[Exercise details]: Repeat only these lines, exactly: the first line of the data, the line containing "Task: Expand video options arrow beside 开启视频", and every line between them. Pictures stay out.

--- START ---

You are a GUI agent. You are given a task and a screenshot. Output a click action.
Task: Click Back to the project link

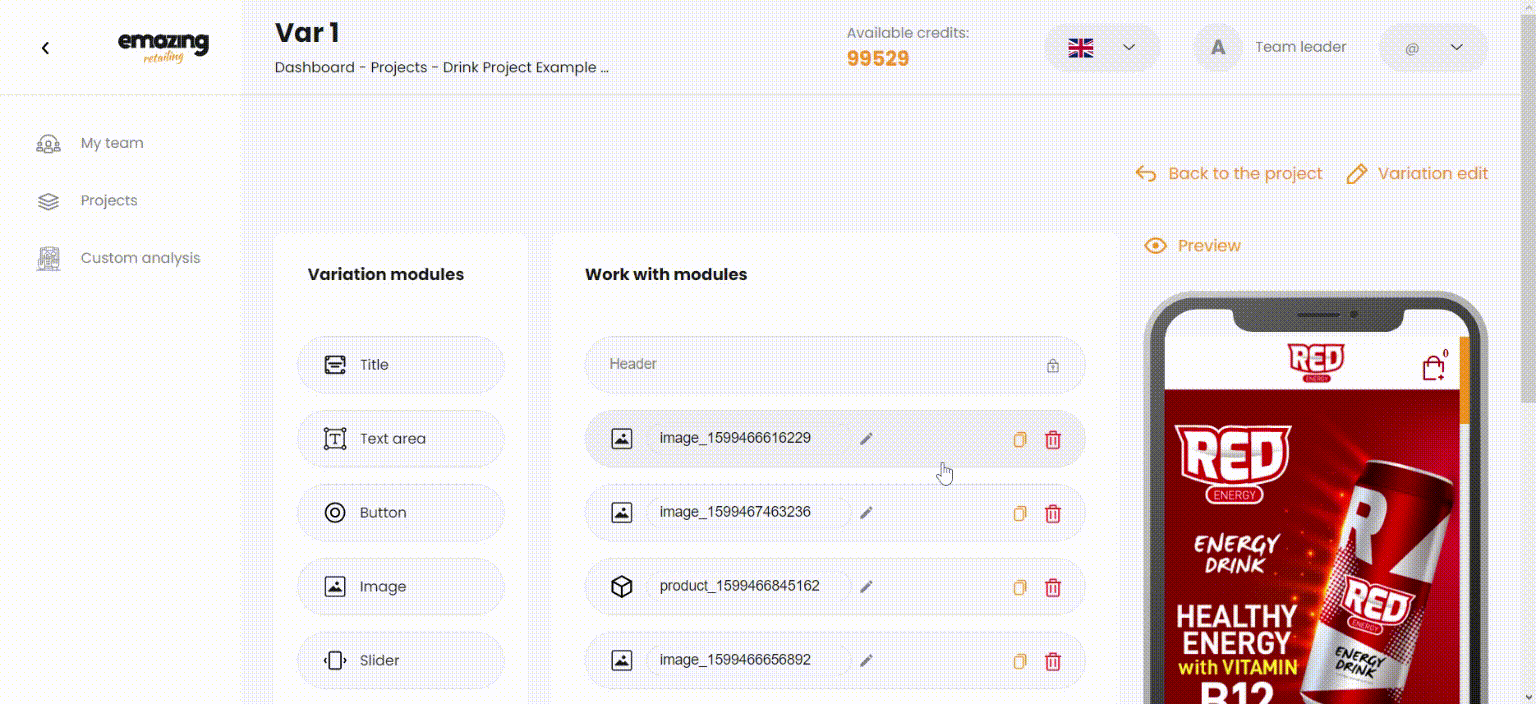point(1229,174)
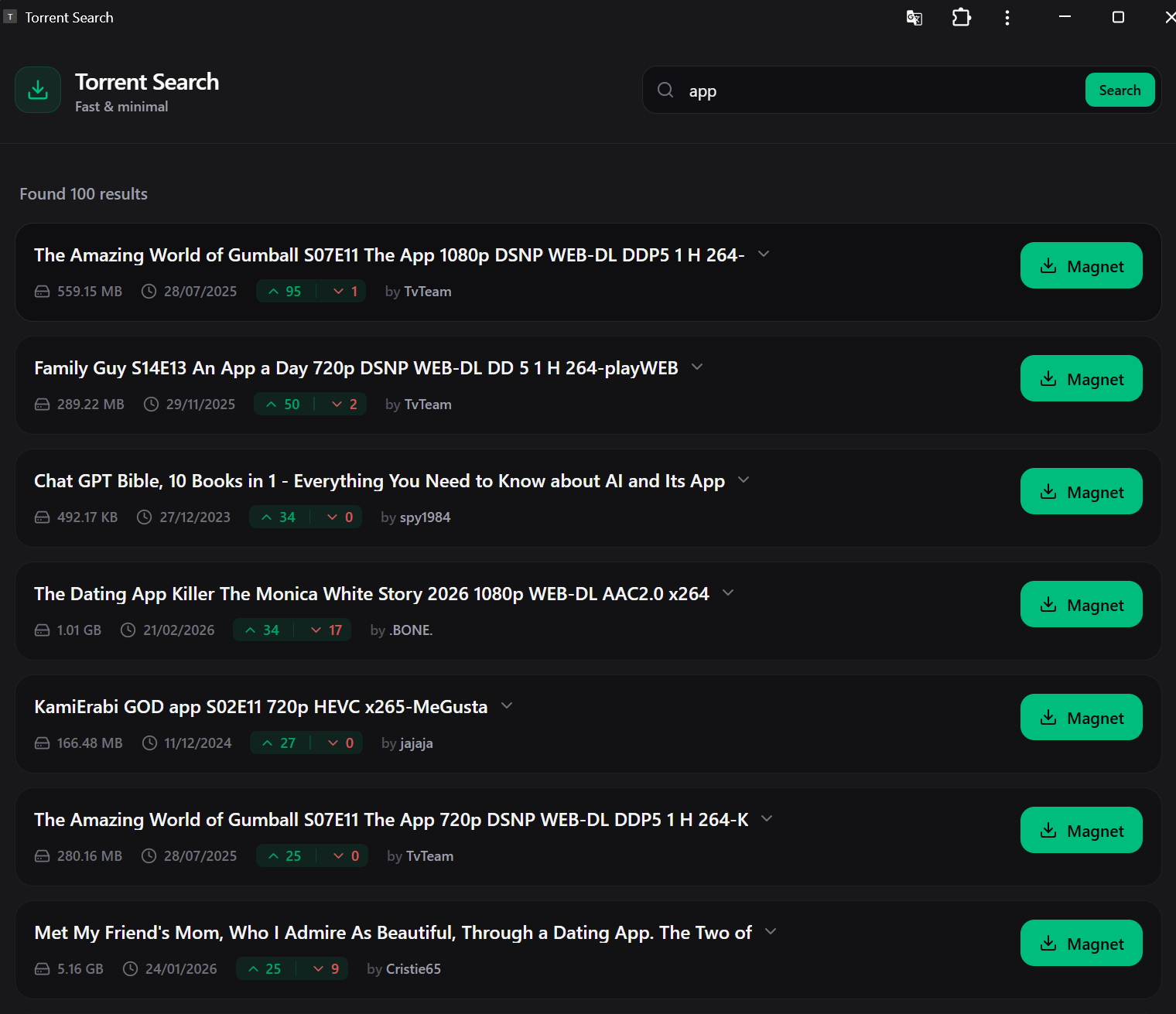The width and height of the screenshot is (1176, 1014).
Task: Expand details for Met My Friend's Mom result
Action: coord(771,932)
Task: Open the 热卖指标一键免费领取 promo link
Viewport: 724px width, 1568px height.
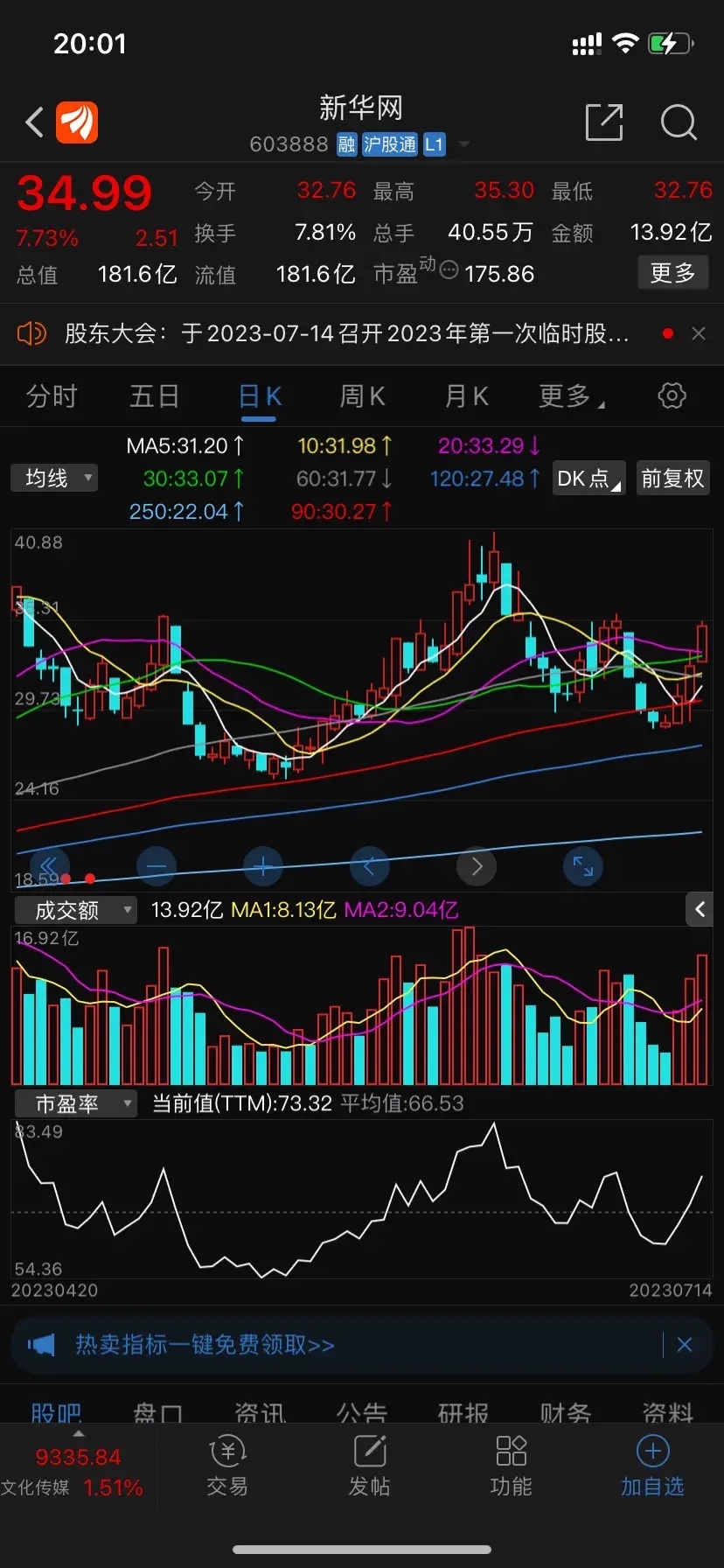Action: click(205, 1344)
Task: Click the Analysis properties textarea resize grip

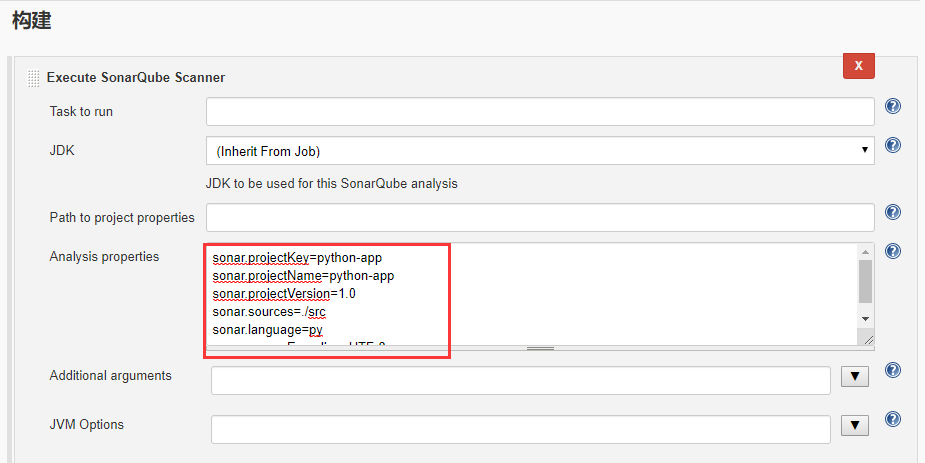Action: (x=867, y=340)
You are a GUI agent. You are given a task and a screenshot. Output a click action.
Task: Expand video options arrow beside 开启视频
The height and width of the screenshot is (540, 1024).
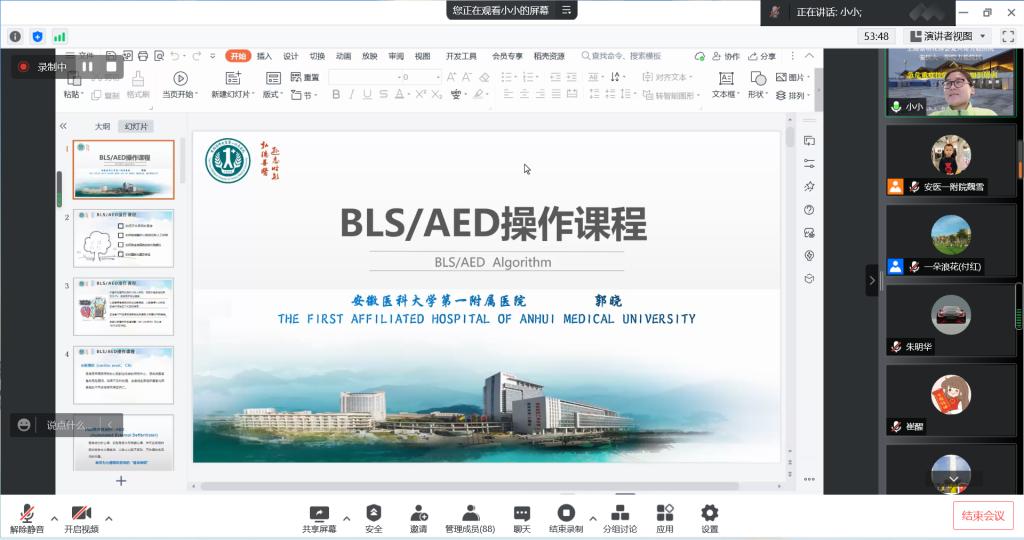pyautogui.click(x=108, y=518)

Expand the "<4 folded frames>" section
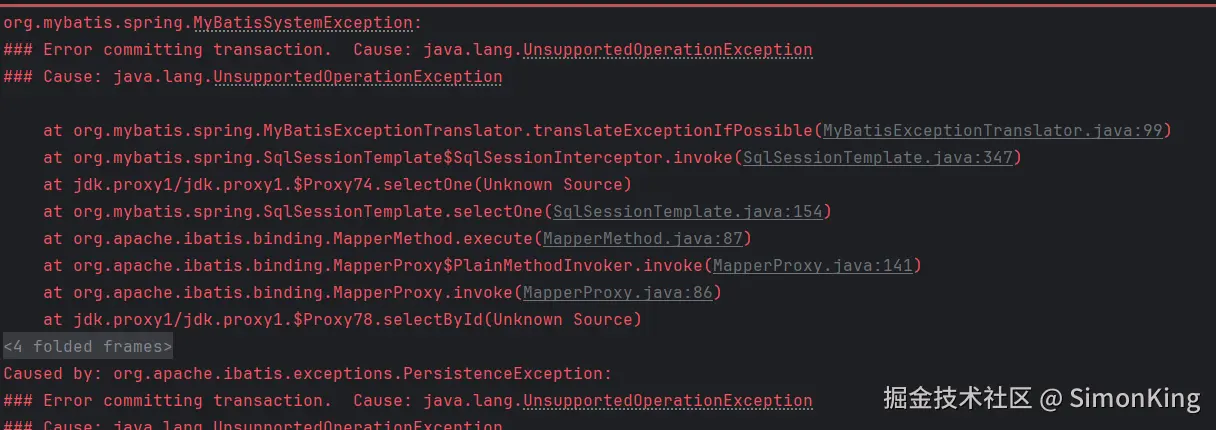[x=88, y=346]
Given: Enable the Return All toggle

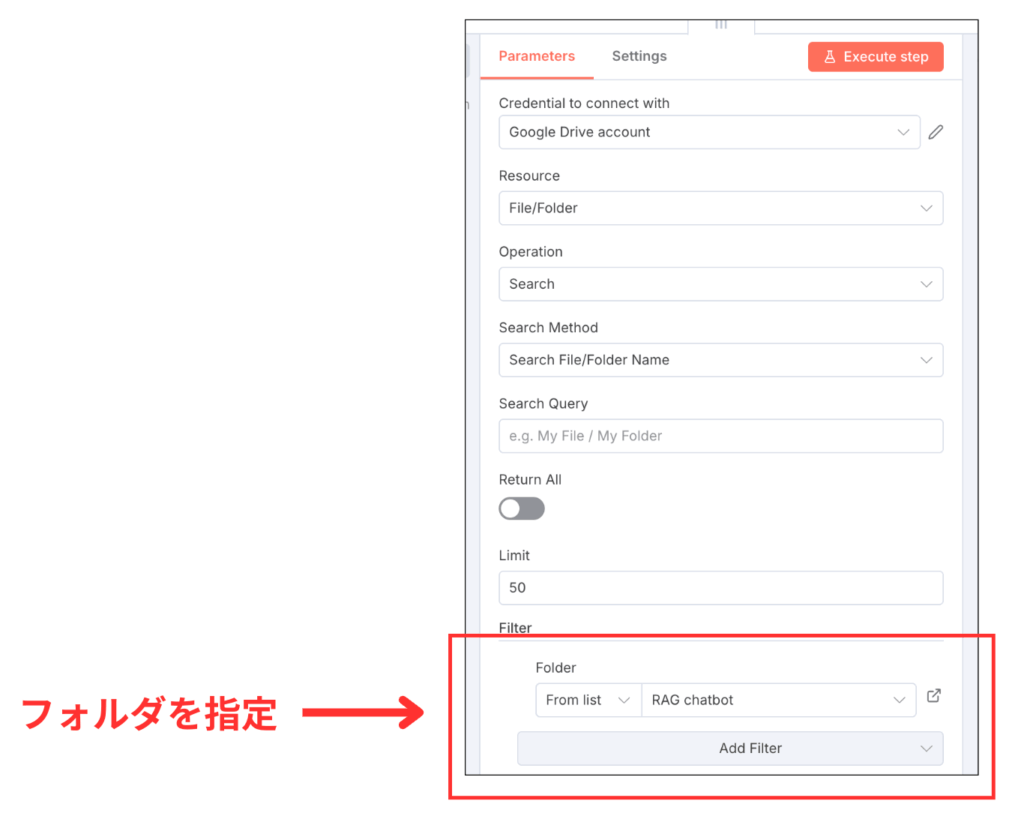Looking at the screenshot, I should coord(521,509).
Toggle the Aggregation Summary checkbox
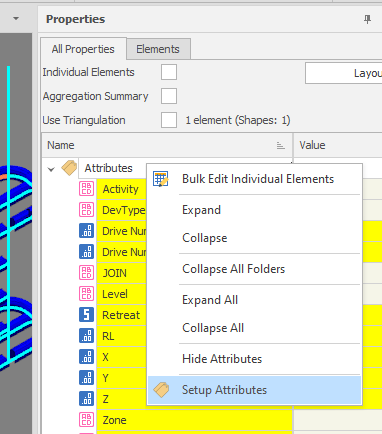This screenshot has width=382, height=434. coord(169,96)
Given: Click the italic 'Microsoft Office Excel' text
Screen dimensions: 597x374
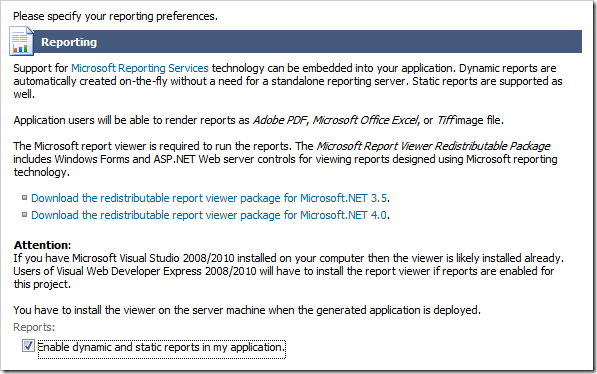Looking at the screenshot, I should (366, 120).
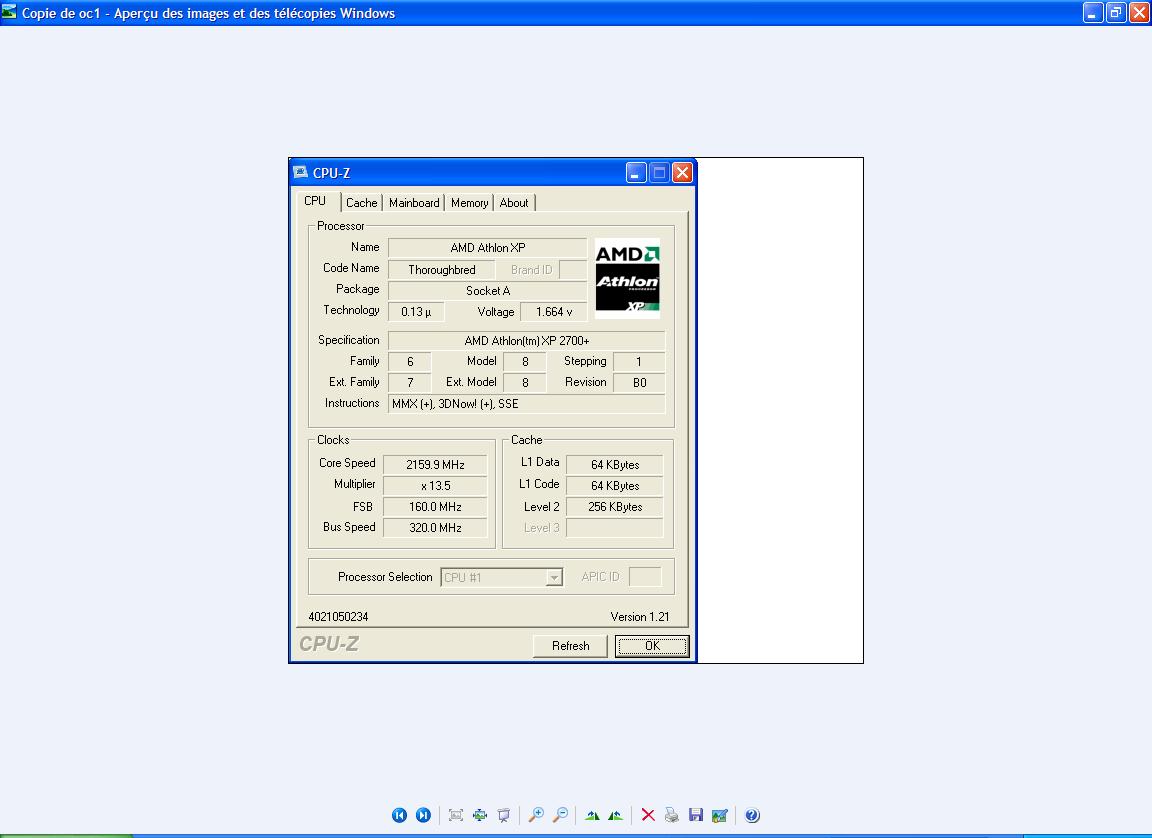Zoom out of the image
This screenshot has height=838, width=1152.
pos(560,815)
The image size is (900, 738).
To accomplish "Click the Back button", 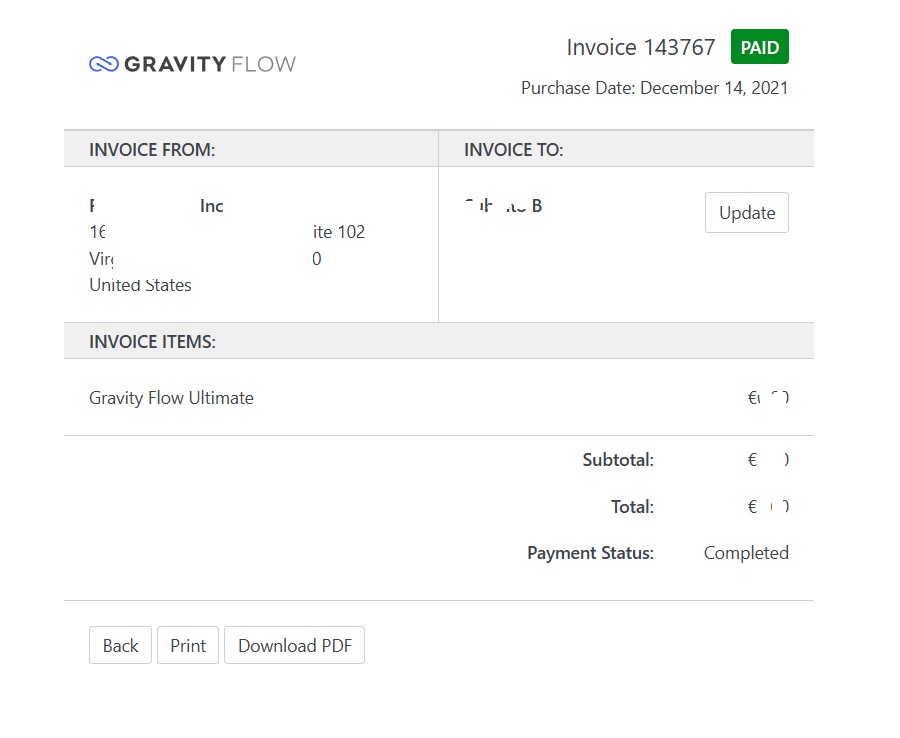I will tap(120, 645).
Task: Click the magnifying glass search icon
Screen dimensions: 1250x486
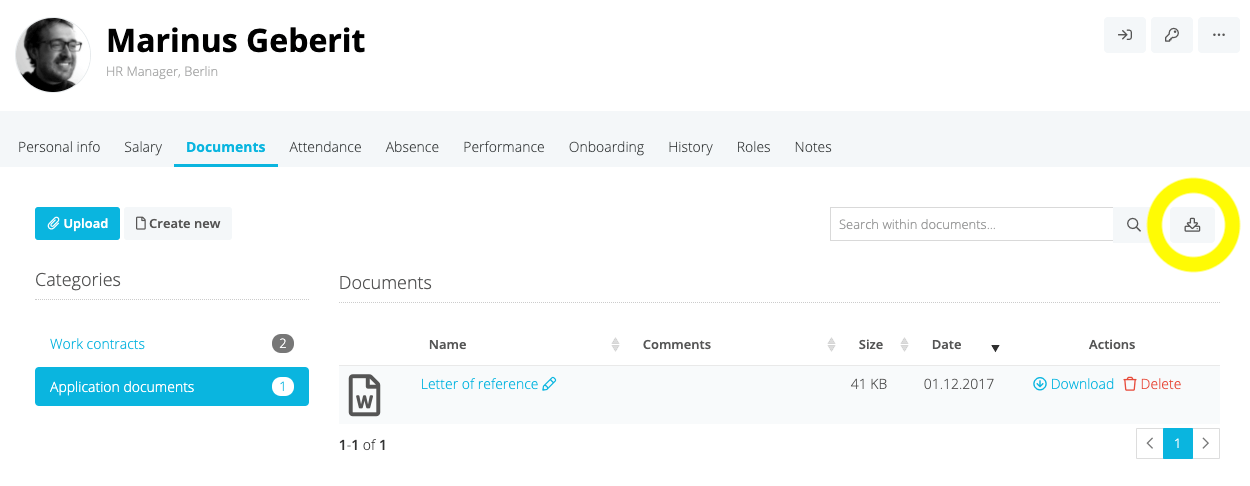Action: pyautogui.click(x=1133, y=225)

--- END ---

[Response to this exercise]:
You are a GUI agent. You are given a task and a screenshot. Output a click action.
Task: Click Back to the project link

point(1229,174)
The width and height of the screenshot is (1176, 1014).
Task: Expand details for Met My Friend's Mom result
Action: coord(771,932)
Task: Open the 热卖指标一键免费领取 promo link
Viewport: 724px width, 1568px height.
Action: click(205, 1344)
Task: Click the Analysis properties textarea resize grip

Action: (x=867, y=340)
You are a GUI agent. You are given a task and a screenshot. Output a click action.
Task: Expand video options arrow beside 开启视频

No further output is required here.